BEGIN TEXT
Rabbi Yitzchok Tuvia Weiss (26 August 1926 – 29 July 2022) was the Chief Rabbi, or Gaavad (Gaon Av Beis Din), of Jerusalem for the Edah HaChareidis. He was appointed to this post in 2004, after having served as a dayan of the Machzike Hadass community of Antwerp, Belgium. Rabbi Weiss was a British national.

According to his late brother, he was born in Pezinok, Slovakia as Tibor Weiss to Salomon (Shlomo) Weiss, a timber merchant. He attended the local secular school in the mornings, and took religious instruction with a private melamed in the afternoons.

Before World War II, he escaped Slovakia on a Kindertransport, arranged by Aron Grünhut and Sir Nicholas Winton, leaving his parents and family behind. He arrived with the Kindertransport in London in late May 1939, after the Jewish holiday of Shavuos. He celebrated the Shabbos of his bar mitzvah at the home of a British woman who took him in. The only religious text he received for his bar mitzvah was a copy of the Kitzur Shulchan Aruch, which he studied for many weeks until he mastered it. He also received a pair of tefillin, sent to him from his father through the Red Cross before he was murdered. By the time the tefillin arrived, neither of his parents were alive. The Sassover Rebbe Rabbi Simcha Rubin of London became his Rebbe and then was adopted by the Rebbe.

Rabbi Weiss continued his education at Yeshivas Toras Emes in Stamford Hill, London (also known as Schneider's Yeshiva), where he studied under Rabbi Moshe (Yehuda) Schneider. One of his peers at the Yeshiva was Rabbi Moishe Sternbuch, who served alongside him as the Raavad (Rosh Av Beis Din) of Jerusalem. After his marriage, he studied at the Gateshead Kollel under Rabbi Eliyahu Eliezer Dessler, who served as rosh kollel. After Rabbi Dessler moved to Israel in the late 1940s, Rabbi Weiss was appointed to serve as one of the executives of the Gateshead Kollel.

A few years later, Rabbi Weiss moved to London, where he was hired as a maggid shiur at Yeshiva Horomo, lead by Rabbi Elyokim Schlesinger, and as rav of the Tzeirei Agudas Yisroel shul (known as "Upstairs 69"). Later, he moved to Antwerp, where he served as a maggid shiur at a yeshiva in Wilrijk, and where he was appointed dayan in 1967. He also served, in an unofficial capacity, as the Rav of the Gerrer Shtiebel, and the Yingerleit Shul in Antwerp.
END TEXT
> HOW TO COMPLETE THIS TASK
Write the next part of the biography of Rabbi Yitzchok Tuvia Weiss, starting after its last sentence. The material after this comes from a different source.
BEGIN DATASET EXTRACT
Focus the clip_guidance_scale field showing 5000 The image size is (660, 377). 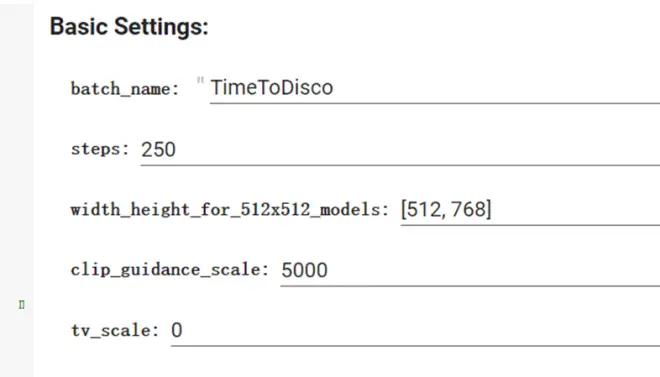[x=470, y=270]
END DATASET EXTRACT
> ANSWER BOX
When he accepted his new role as Gaavad in 2004, he also adopted the traditional Jerusalem mode of dress.

In 2019, a collection of Rabbi Weiss' novellae on the books of Genesis and Exodus was published, titled Shaarei Tuviah.

Rabbi Weiss died on 30 July 2022, at the age of 95.

Edah HaHaredis 
Rabbi Weiss became the head of the ultra-orthodox group known at 'Edah HaHaredis,' (Eda Haredit—modern Hebrew) in 2004. When the Israeli government first came out with certain restrictions on citizens to protect the country from the worst results of the coronavirus pandemic, such as limiting prayer quorums and other large gatherings of people, Rabbi Weiss opposed those decisions, but retracted soon after. On 2 April 2020 the Rabbi was diagnosed with COVID-19 after having been already admitted to Jerusalem's Hadassah Ein Kerem Hospital on the previous day with high fever and low blood pressure. A few days later, on 5 April, the Rabbi was released from the hospital after his condition improved, to remain in isolation while continuing to recover.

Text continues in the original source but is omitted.